** BEGIN SUPPLIED ENTRIES **
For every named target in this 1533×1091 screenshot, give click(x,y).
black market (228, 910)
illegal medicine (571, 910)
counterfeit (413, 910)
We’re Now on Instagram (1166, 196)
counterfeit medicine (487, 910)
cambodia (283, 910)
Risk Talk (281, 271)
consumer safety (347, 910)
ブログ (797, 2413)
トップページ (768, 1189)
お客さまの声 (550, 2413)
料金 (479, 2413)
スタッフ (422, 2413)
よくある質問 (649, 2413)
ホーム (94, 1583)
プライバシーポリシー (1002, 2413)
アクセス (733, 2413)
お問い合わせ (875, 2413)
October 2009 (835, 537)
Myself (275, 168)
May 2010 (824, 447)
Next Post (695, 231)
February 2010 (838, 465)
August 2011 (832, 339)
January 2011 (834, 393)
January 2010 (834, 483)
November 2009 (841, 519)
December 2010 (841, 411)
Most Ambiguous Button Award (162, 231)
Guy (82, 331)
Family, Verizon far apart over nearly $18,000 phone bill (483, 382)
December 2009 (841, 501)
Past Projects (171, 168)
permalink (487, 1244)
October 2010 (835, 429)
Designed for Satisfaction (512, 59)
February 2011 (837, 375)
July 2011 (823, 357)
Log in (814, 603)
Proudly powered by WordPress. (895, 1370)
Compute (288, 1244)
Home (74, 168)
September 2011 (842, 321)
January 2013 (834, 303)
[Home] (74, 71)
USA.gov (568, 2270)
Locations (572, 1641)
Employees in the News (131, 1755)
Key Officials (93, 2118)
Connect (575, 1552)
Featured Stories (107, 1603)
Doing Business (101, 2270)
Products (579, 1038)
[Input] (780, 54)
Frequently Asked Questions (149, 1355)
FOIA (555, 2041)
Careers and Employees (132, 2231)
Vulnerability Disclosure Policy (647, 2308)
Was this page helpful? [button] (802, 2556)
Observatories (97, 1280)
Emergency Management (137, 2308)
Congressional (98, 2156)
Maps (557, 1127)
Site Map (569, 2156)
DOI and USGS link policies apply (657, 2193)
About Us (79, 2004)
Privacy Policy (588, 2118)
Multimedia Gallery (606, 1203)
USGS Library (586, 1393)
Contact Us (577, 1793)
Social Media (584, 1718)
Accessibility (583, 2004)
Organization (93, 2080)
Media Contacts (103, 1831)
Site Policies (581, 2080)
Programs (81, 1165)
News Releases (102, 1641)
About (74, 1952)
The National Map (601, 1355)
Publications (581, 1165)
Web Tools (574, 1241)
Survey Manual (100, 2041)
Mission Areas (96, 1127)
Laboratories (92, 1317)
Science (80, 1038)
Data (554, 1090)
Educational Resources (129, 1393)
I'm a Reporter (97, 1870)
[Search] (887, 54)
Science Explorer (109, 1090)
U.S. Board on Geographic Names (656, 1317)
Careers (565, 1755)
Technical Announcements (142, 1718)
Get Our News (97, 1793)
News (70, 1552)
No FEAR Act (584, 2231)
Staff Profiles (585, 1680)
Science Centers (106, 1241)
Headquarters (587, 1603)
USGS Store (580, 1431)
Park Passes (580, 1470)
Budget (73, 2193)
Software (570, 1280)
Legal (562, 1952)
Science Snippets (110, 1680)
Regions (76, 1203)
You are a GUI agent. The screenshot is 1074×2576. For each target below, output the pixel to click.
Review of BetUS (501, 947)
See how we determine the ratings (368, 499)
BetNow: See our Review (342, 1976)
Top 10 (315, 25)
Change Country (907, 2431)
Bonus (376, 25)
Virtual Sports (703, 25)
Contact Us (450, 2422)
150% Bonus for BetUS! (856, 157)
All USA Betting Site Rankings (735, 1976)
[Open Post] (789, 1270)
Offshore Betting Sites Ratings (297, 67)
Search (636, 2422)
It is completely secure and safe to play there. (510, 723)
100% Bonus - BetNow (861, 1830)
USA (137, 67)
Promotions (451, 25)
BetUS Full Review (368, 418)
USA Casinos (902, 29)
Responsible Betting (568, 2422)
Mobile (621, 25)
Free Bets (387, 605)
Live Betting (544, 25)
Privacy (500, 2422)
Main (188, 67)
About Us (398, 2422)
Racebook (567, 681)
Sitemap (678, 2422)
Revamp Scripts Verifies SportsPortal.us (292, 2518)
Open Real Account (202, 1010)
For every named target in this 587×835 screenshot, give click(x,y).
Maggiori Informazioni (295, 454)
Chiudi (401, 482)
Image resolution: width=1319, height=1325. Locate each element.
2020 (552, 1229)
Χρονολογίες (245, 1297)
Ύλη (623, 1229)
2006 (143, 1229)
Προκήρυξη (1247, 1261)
** END SUPPLIED ENTRIES **
**PROBLEM STATEMENT:** Reproduce all of the records above word for word, from the first line to the last.

**REPLY:**
For every named target in this 1533×1091 screenshot, give click(x,y).
black market (228, 910)
illegal medicine (571, 910)
counterfeit (413, 910)
We’re Now on Instagram (1166, 196)
counterfeit medicine (487, 910)
cambodia (283, 910)
Risk Talk (281, 271)
consumer safety (347, 910)
ブログ (797, 2413)
トップページ (768, 1189)
お客さまの声 (550, 2413)
料金 (479, 2413)
スタッフ (422, 2413)
よくある質問 (649, 2413)
ホーム (94, 1583)
プライバシーポリシー (1002, 2413)
アクセス (733, 2413)
お問い合わせ (875, 2413)
October 2009 (835, 537)
Myself (275, 168)
May 2010 (824, 447)
Next Post (695, 231)
February 2010 (838, 465)
August 2011 (832, 339)
January 2011 (834, 393)
January 2010 (834, 483)
November 2009 (841, 519)
December 2010 (841, 411)
Most Ambiguous Button Award (162, 231)
Guy (82, 331)
Family, Verizon far apart over nearly $18,000 phone bill (483, 382)
December 2009 (841, 501)
Past Projects (171, 168)
permalink (487, 1244)
October 2010 (835, 429)
Designed for Satisfaction (512, 59)
February 2011 (837, 375)
July 2011 (823, 357)
Log in (814, 603)
Proudly powered by WordPress. (895, 1370)
Compute (288, 1244)
Home (74, 168)
September 2011 (842, 321)
January 2013 (834, 303)
[Home] (74, 71)
USA.gov (568, 2270)
Locations (572, 1641)
Employees in the News (131, 1755)
Key Officials (93, 2118)
Connect (575, 1552)
Featured Stories (107, 1603)
Doing Business (101, 2270)
Products (579, 1038)
[Input] (780, 54)
Frequently Asked Questions (149, 1355)
FOIA (555, 2041)
Careers and Employees (132, 2231)
Vulnerability Disclosure Policy (647, 2308)
Was this page helpful? [button] (802, 2556)
Observatories (97, 1280)
Emergency Management (137, 2308)
Congressional (98, 2156)
Maps (557, 1127)
Site Map (569, 2156)
DOI and USGS link policies apply (657, 2193)
About Us (79, 2004)
Privacy Policy (588, 2118)
Multimedia Gallery (606, 1203)
USGS Library (586, 1393)
Contact Us (577, 1793)
Social Media (584, 1718)
Accessibility (583, 2004)
Organization (93, 2080)
Media Contacts (103, 1831)
Site Policies (581, 2080)
Programs (81, 1165)
News Releases (102, 1641)
About (74, 1952)
The National Map (601, 1355)
Publications (581, 1165)
Web Tools (574, 1241)
Survey Manual (100, 2041)
Mission Areas (96, 1127)
Laboratories (92, 1317)
Science (80, 1038)
Data (554, 1090)
Educational Resources (129, 1393)
I'm a Reporter (97, 1870)
[Search] (887, 54)
Science Explorer (109, 1090)
U.S. Board on Geographic Names (656, 1317)
Careers (565, 1755)
Technical Announcements (142, 1718)
Get Our News (97, 1793)
News (70, 1552)
No FEAR Act (584, 2231)
Staff Profiles (585, 1680)
Science Centers (106, 1241)
Headquarters (587, 1603)
USGS Store (580, 1431)
Park Passes (580, 1470)
Budget (73, 2193)
Software (570, 1280)
Legal (562, 1952)
Science Snippets (110, 1680)
Regions (76, 1203)
You are a GUI agent. The screenshot is 1074×2576. For each target below, output the pixel to click.
Review of BetUS (501, 947)
See how we determine the ratings (368, 499)
BetNow: See our Review (342, 1976)
Top 10 (315, 25)
Change Country (907, 2431)
Bonus (376, 25)
Virtual Sports (703, 25)
Contact Us (450, 2422)
150% Bonus for BetUS! (856, 157)
All USA Betting Site Rankings (735, 1976)
[Open Post] (789, 1270)
Offshore Betting Sites Ratings (297, 67)
Search (636, 2422)
It is completely secure and safe to play there. (510, 723)
100% Bonus - BetNow (861, 1830)
USA (137, 67)
Promotions (451, 25)
BetUS Full Review (368, 418)
USA Casinos (902, 29)
Responsible Betting (568, 2422)
Mobile (621, 25)
Free Bets (387, 605)
Live Betting (544, 25)
Privacy (500, 2422)
Main (188, 67)
About Us (398, 2422)
Racebook (567, 681)
Sitemap (678, 2422)
Revamp Scripts Verifies SportsPortal.us (292, 2518)
Open Real Account (202, 1010)
For every named target in this 587×835 screenshot, give click(x,y).
Maggiori Informazioni (295, 454)
Chiudi (401, 482)
Image resolution: width=1319, height=1325. Locate each element.
2020 (552, 1229)
Χρονολογίες (245, 1297)
Ύλη (623, 1229)
2006 (143, 1229)
Προκήρυξη (1247, 1261)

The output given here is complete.